Categories: Financial Cocktail Samosas


Mutual funds – truly a tax efficient investment avenue

A rupee saved is a rupee earned; that’s why, it is very important to choose a tax efficient instrument while making an investment decision to enhance your returns. Mutual fund (MF) schemes are one such investment products which are very tax efficient compared to other investment avenues. Basic Fact – unlike other safe investment avenues, there is any tax payable in MFs only if you sell. If you don’t sell anything, there is no taxation forever.

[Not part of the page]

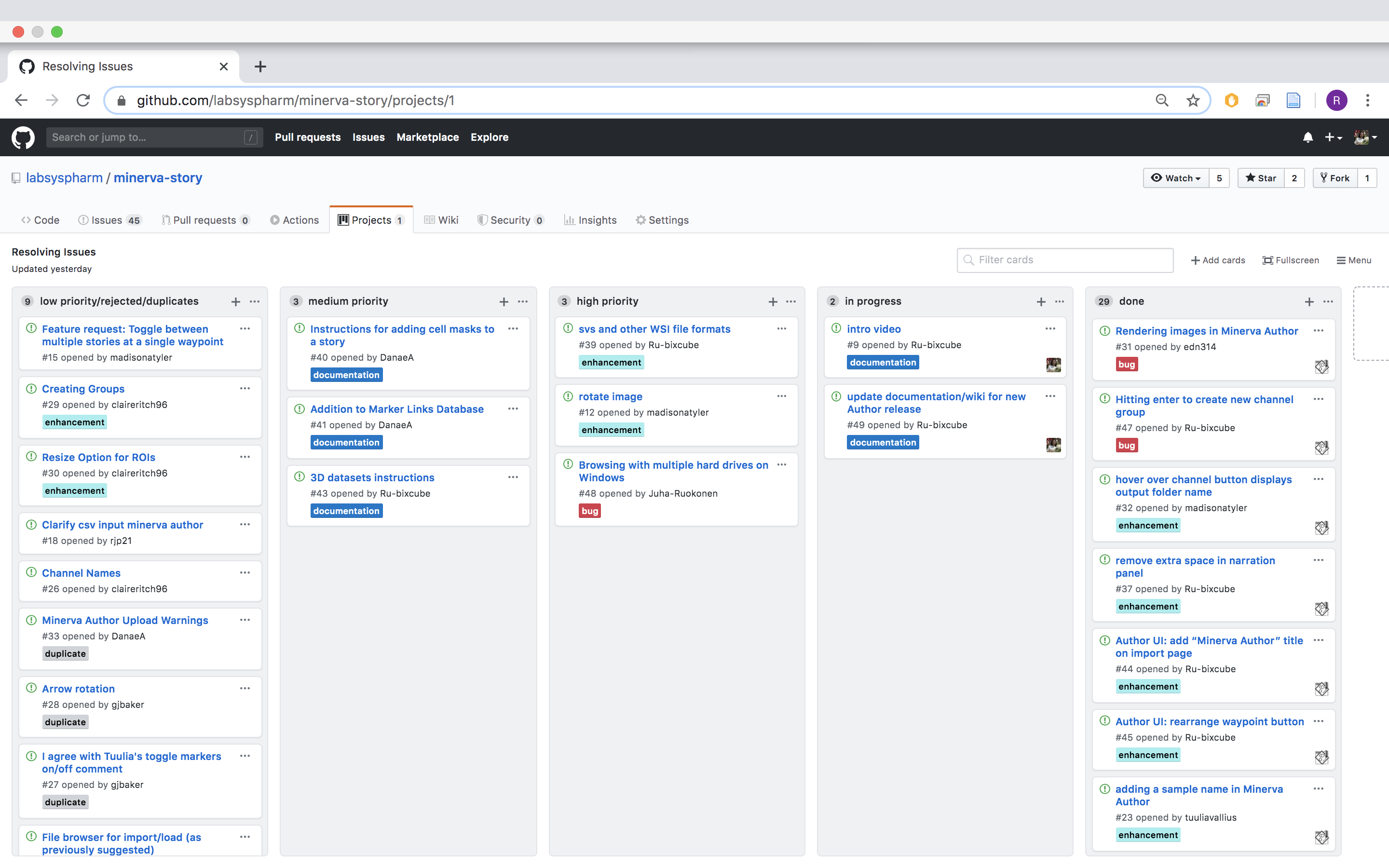Star the minerva-story repository
The width and height of the screenshot is (1389, 868).
[x=1261, y=178]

In case of equity MFs, profits from units held for more than One year are considered as long-term capital gains (LTCG) and are taxed at a super-cool 10% rate. Additionally, the first Rs 1 Lakh of profit each year which is LTCG (ie, held for more than a year) is exempt from tax. Short term capital gains (STCG) on equity MFs units held for One year or less are also taxed at a concessional flat rate of 15%.

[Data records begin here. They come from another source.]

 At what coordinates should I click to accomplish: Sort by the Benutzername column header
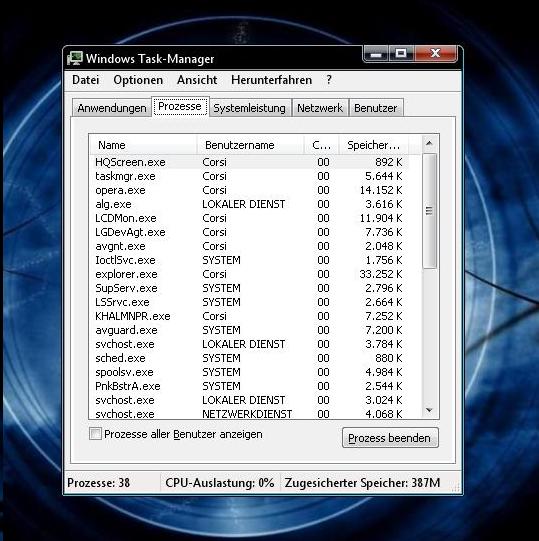pos(251,145)
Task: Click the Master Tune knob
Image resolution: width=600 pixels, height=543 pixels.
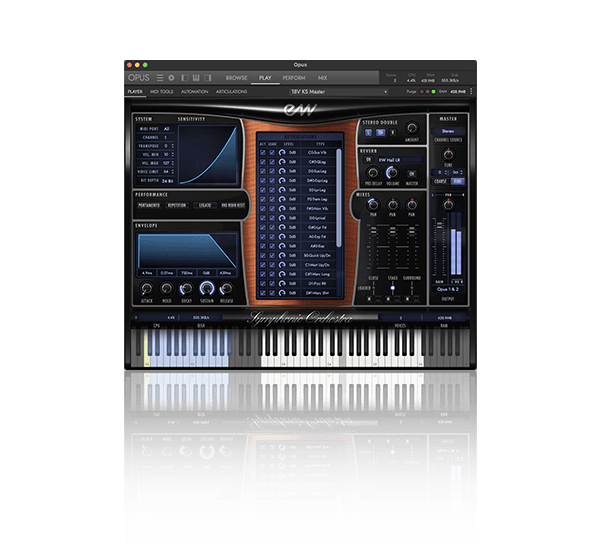Action: click(450, 156)
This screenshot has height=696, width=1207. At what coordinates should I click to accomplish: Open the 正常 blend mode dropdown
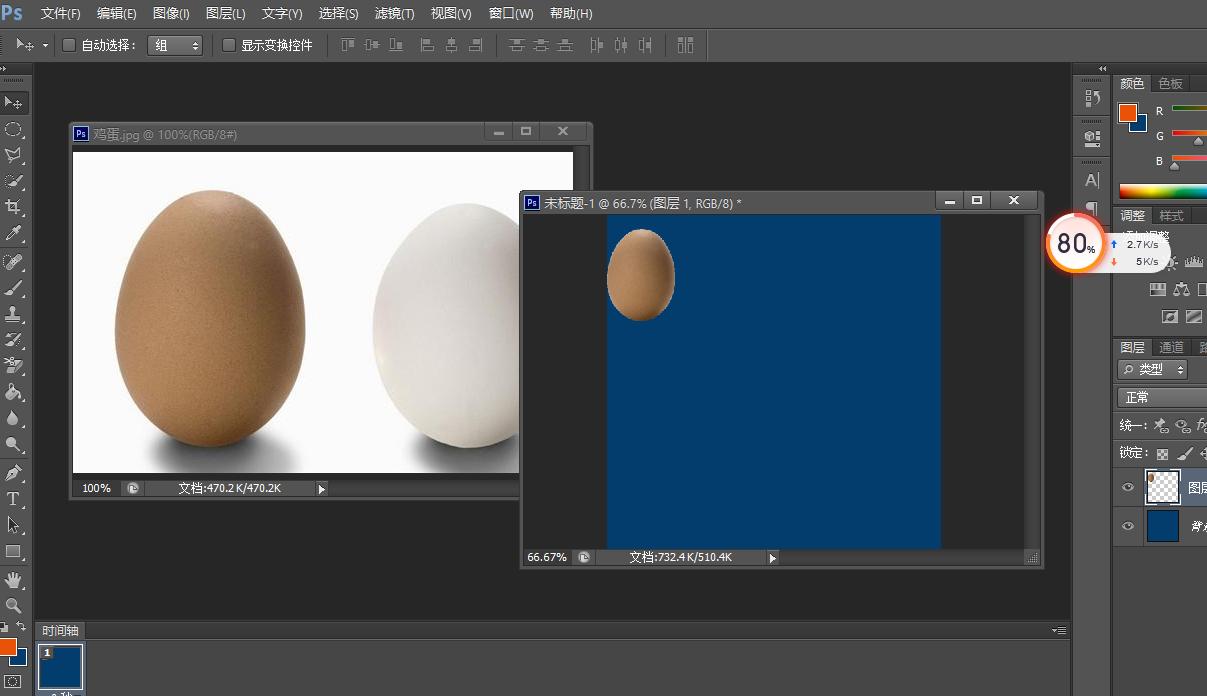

In Debt MFs, profits from units held for more than 3 years are considered as long-term capital gains (LTCG). They are taxed at a concessional 20% tax rate (even if you are in 30% tax slab) after providing for indexation. For those who are not aware of indexation, it is a calculation which effectively brings down your tax taking into account the effect of inflation over time into your cost price. Profit on sale of Debt MFs before 3 years is counted as STCGs and is taxed as per your income tax slab.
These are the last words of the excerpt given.